# [Exercise requirements]
Write out, please, each line from the one containing "Open r/bernesemountaindogs link" to the final line of the data, both included, exactly and without pictures.

:::::

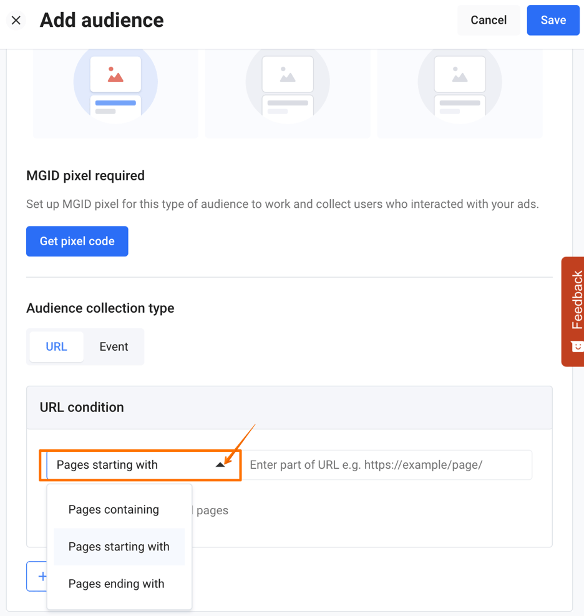The image size is (584, 616).
Task: Select the highlighted URL tab in Audience collection type
Action: pos(56,346)
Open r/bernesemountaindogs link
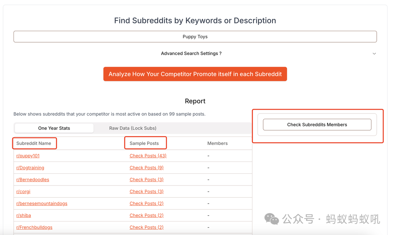The height and width of the screenshot is (235, 393). (x=42, y=203)
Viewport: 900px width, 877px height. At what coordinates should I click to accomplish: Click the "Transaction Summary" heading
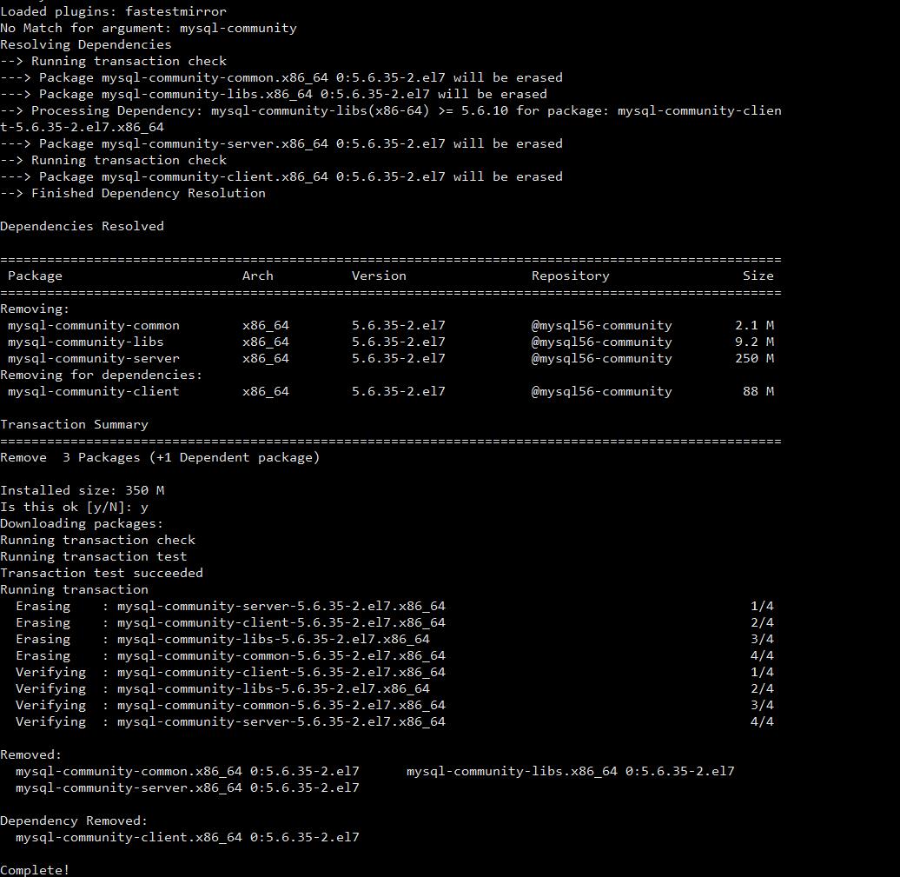click(x=74, y=424)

:::::

# [Task answer]
Open r/bernesemountaindogs link
The height and width of the screenshot is (235, 393). (x=42, y=203)
Viewport: 900px width, 877px height. At what coordinates should I click to accomplish: Click the "Transaction Summary" heading
click(x=74, y=424)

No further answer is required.